# Bureau of Land Management; Another hypocritical waste of tax dollars



## Slippy (Nov 14, 2013)

Hypocritical bunch of Anti-Constitutional socialists.

BLM illegally sold thousands of wild horses for slaughter: report - Washington Times


----------



## paraquack (Mar 1, 2013)

BLT Bureau of Land Theft
Such a surprise they didn't obey their own laws


----------



## Prepared One (Nov 5, 2014)

The Bureau of anything can't be a good thing.


----------



## A Watchman (Sep 14, 2015)

Thieves of State rights.


----------



## Camel923 (Aug 13, 2014)

Hey the Feds never have enough money. Its ok for them to run universal scams but you can not unless you give them a generous bribe...oopps I mean cut so they can continue to do things that harm the subjects..oopps I mean comrades of this once great republic. Any investigation of this will end up with no wrong doing to be found and promotions for all who did the bidding of government.


----------



## gambit (Sep 14, 2015)

wonder how would horse hamburgers with triple bacon and mayo would taste like


----------



## Axeman (Sep 30, 2015)

gambit said:


> wonder how would horse hamburgers with triple bacon and mayo would taste like


If you eat fast food with any regularity...you probably already know how it tastes!


----------



## azrancher (Dec 14, 2014)

You can adopt any wild horse.

$1K per year in food
$1K per year in Vet Costs
$1K per year in Farrier fees

*Rancher*


----------



## Ripon (Dec 22, 2012)

The BLM is an organization. Like the VA, post office, or IBM. The organization didn't do this, an individual or group of people did. They belong in prison. I'm keen on personal responsibility not blaming some nebulous organization. Find those responsible, fence off 20 acres and let them care for 40 wild horses until they ( not the horses ) die.


----------



## Urinal Cake (Oct 19, 2013)

They recently stole a ranchers land in N Tx after the family owned it for 130 years. Tyrants!


----------



## Slippy (Nov 14, 2013)

Ripon said:


> The BLM is an organization. Like the VA, post office, or IBM. The organization didn't do this, an individual or group of people did. They belong in prison.
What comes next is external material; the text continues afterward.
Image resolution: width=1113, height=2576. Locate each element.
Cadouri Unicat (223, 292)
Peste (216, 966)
I'm keen on personal responsibility not blaming some nebulous organization. Find those responsible, fence off 20 acres and let them care for 40 wild horses until they ( not the horses ) die.


I'm keen on eliminating nefarious government organizations that take my hard earned money and wastes it.
Especially since the BLM is nothing like IBM, a publicly traded company who is in the business of increasing shareholder equity and profits. Nothing close to the VA or the Post Office; both of which loses many tax payer dollars per year.

Thanks


----------



## hawgrider (Oct 24, 2014)

Slippy said:


> Hypocritical bunch of Anti-Constitutional socialists.
> 
> BLM illegally sold thousands of wild horses for slaughter: report - Washington Times


I haven't heard much on the Bundy ranch recently.


----------



## Gimble (Aug 14, 2015)

There is a James Yeager video follow up that was posted on youtube a few weeks ago. Basically BLM is leaving them alone. If you know the while back story, this is the right answer aside from any kind of restitution.


----------